# [READING TEXT]
=-=-=

Thereafter, with regard to the alleged deficiency in the treatment given to Mrs. Anuradha by Opposite Party Doctors 2, 3, 5 and 6, there is no substance. The contention against the hospital that it was not having Burns-Ward, and therefore, the deceased suffered is also without substance. Hence, this complaint is dismissed. There shall be no order as to costs.
Aggrieved by the dismissal of his complaint, the complainant filed Civil Appeal (No.1727 of 2007) in the Honble Supreme Court. It would appear that even before the said appeal was filed before the Hon'ble Supreme Court, the Supreme Court was seized of the matter in Criminal Appeal Nos.1191-94 of 2005 filed by Malay Kumar Ganguly, the complainant in the criminal complaint, against the Orders passed by the Calcutta High Court. Since the Criminal Appeals and the Civil Appeal filed by the complainant in the present complaint raised the same questions of fact and law, the Hon'ble Supreme Court heard all the appeals together and decided the same by means of a detailed judgment dated 07.8.2009. By the said order, the Apex Court dismissed the Criminal Appeals filed by Shri Malay Kumar Ganguly but allowed the Civil Appeal No. 1727 of 2007 filed by the complainant and set aside the order dated 01.6.2006 passed by this Commission dismissing the complaint and remanded the matter to this Commission for the limited purpose of determining the adequate compensation, which the complainant is entitled to receive from the subsisting opposite parties by observing as under:
So far as the judgment of the Commission is concerned, it was clearly wrong in opining that there was no negligence on the part of the Hospital or the doctors. We, are, however, of the opinion, keeping in view the fact that Dr. Kaushik Nandy has done whatever was possible to be done and his line of treatment meets with the treatment protocol of one of the experts viz.. Prof. Jean Claude Roujeau although there may be otherwise difference of opinion, that he cannot be held to be guilty of negligence.

=-=-=

(Excerpts from a dataset)
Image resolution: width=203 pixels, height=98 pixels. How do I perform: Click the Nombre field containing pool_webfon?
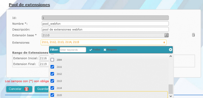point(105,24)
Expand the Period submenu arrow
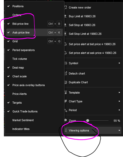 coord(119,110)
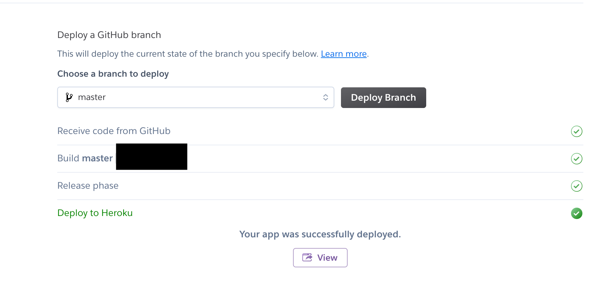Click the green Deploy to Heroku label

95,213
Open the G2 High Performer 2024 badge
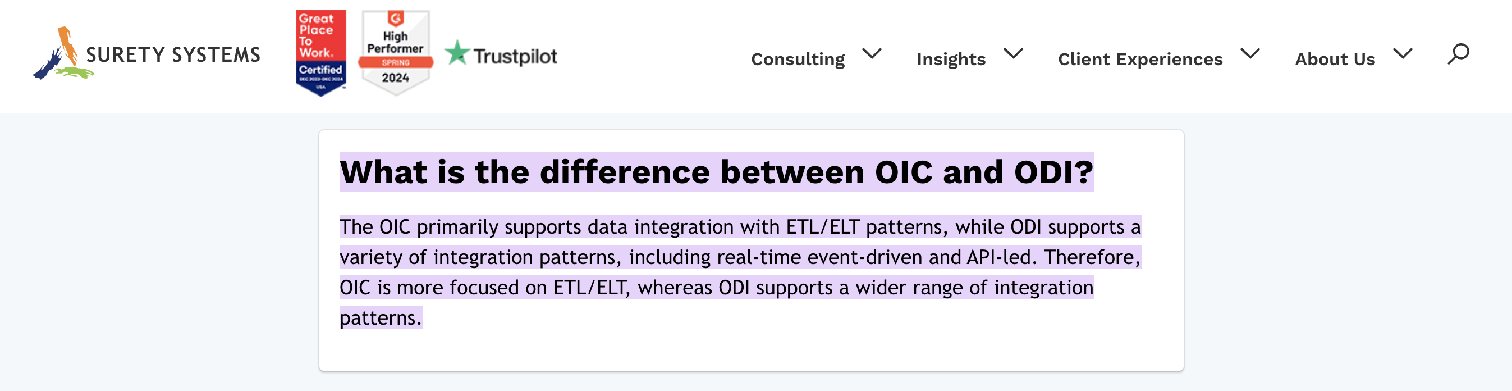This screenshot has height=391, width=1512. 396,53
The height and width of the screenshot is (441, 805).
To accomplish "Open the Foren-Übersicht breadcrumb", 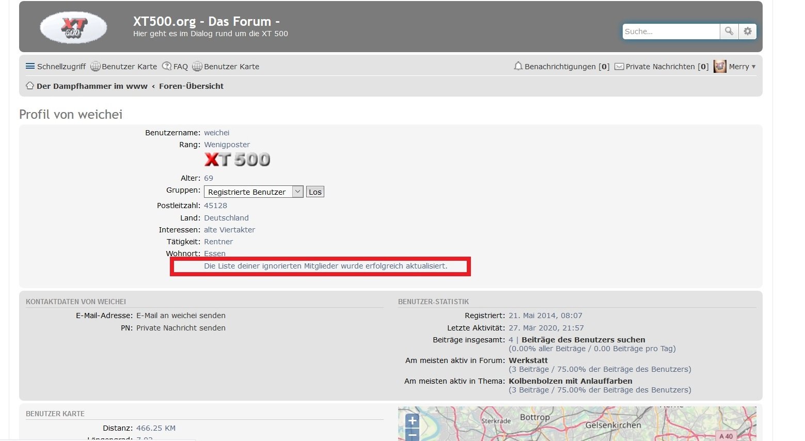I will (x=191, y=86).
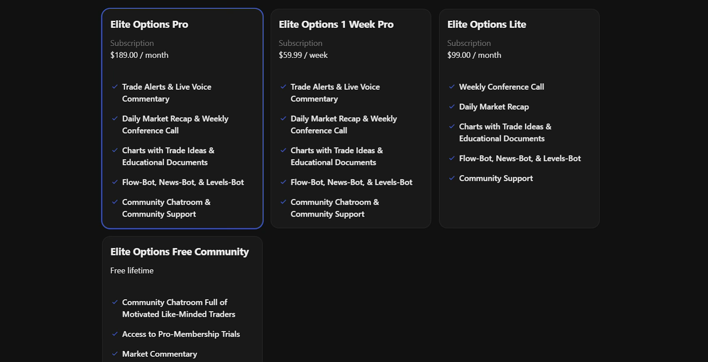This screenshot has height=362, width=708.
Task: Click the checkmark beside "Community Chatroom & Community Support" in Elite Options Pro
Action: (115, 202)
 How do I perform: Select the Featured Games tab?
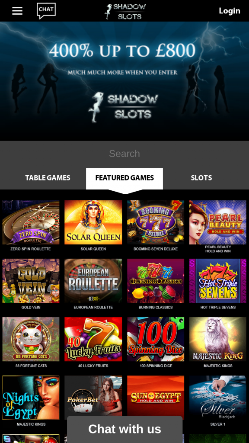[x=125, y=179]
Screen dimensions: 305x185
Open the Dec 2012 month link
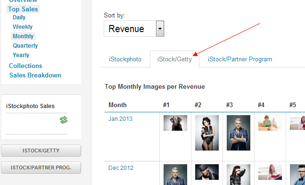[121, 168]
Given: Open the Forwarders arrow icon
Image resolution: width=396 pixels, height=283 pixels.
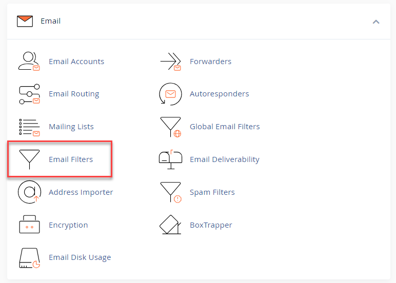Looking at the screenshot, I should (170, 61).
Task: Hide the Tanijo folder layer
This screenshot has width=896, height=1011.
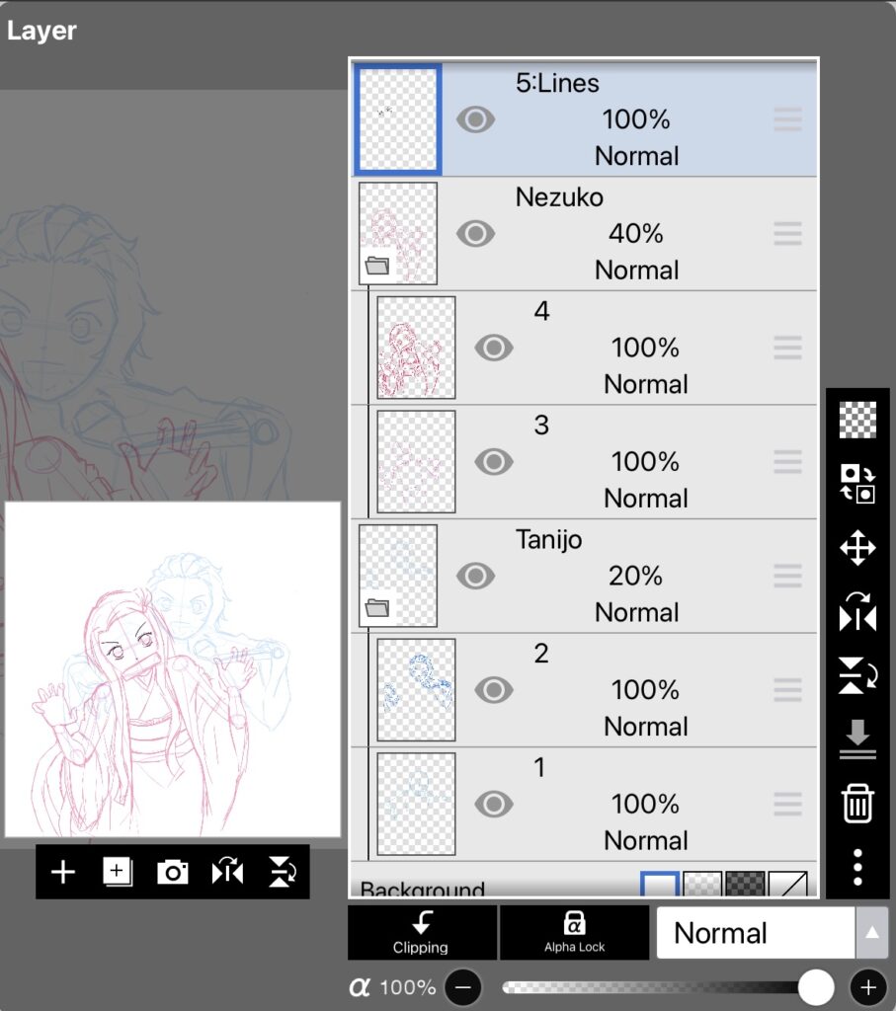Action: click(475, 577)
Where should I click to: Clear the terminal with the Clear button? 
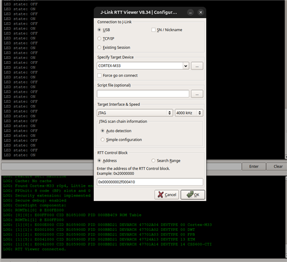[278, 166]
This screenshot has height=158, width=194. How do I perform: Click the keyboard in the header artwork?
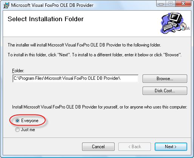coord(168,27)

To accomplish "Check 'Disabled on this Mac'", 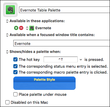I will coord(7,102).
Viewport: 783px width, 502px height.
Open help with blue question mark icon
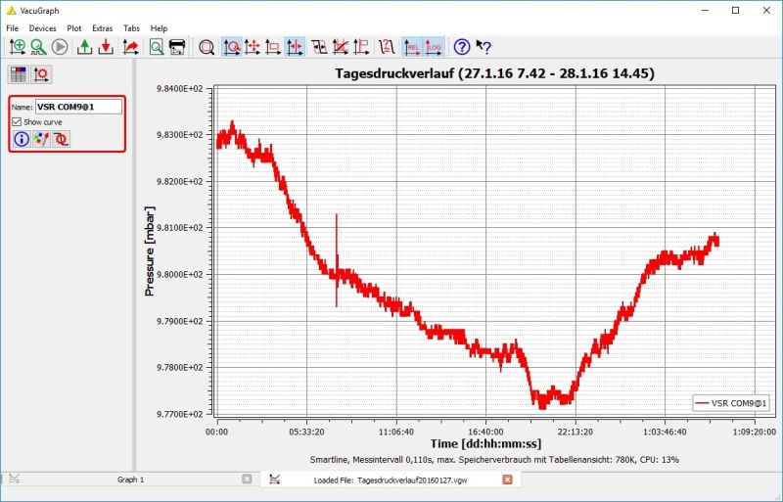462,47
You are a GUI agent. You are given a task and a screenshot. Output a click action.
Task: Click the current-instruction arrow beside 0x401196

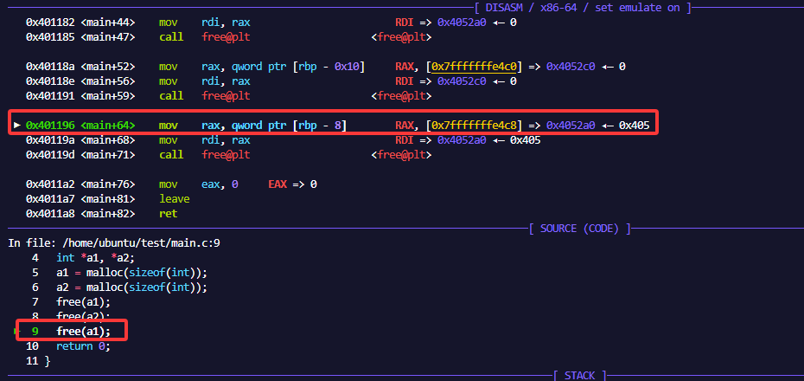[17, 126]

=-=-=

# [APPLY WHAT YOU READ]
1. Answer these questions about the judgment excerpt:
(a) What number was given to the Civil Appeal the complainant filed in the Supreme Court?
(b) On what date did the Supreme Court decide the appeals?
(c) Which doctor did the Supreme Court say cannot be held guilty of negligence?
2. Rewrite the paragraph of the judgment excerpt beginning "Aggrieved by the dismissal of his complaint" as a short bulleted list that keeps its main facts.

# [EXERCISE SOLUTIONS]
1.
(a) Civil Appeal No. 1727 of 2007.
(b) 07.8.2009.
(c) Dr. Kaushik Nandy.

2.
- After his complaint was dismissed, the complainant filed Civil Appeal No. 1727 of 2007 in the Supreme Court.
- The Supreme Court was already seized of Criminal Appeal Nos. 1191-94 of 2005. Malay Kumar Ganguly, the complainant in the criminal complaint, had filed them against orders of the Calcutta High Court.
- Because the criminal and civil appeals raised the same questions of fact and law, the Court heard them together. It decided them in a judgment dated 07.8.2009.
- The Court dismissed the Criminal Appeals and allowed Civil Appeal No. 1727 of 2007.
- It set aside this Commission's order of 01.6.2006 dismissing the complaint. It sent the matter back only to determine the adequate compensation due to the complainant from the subsisting opposite parties.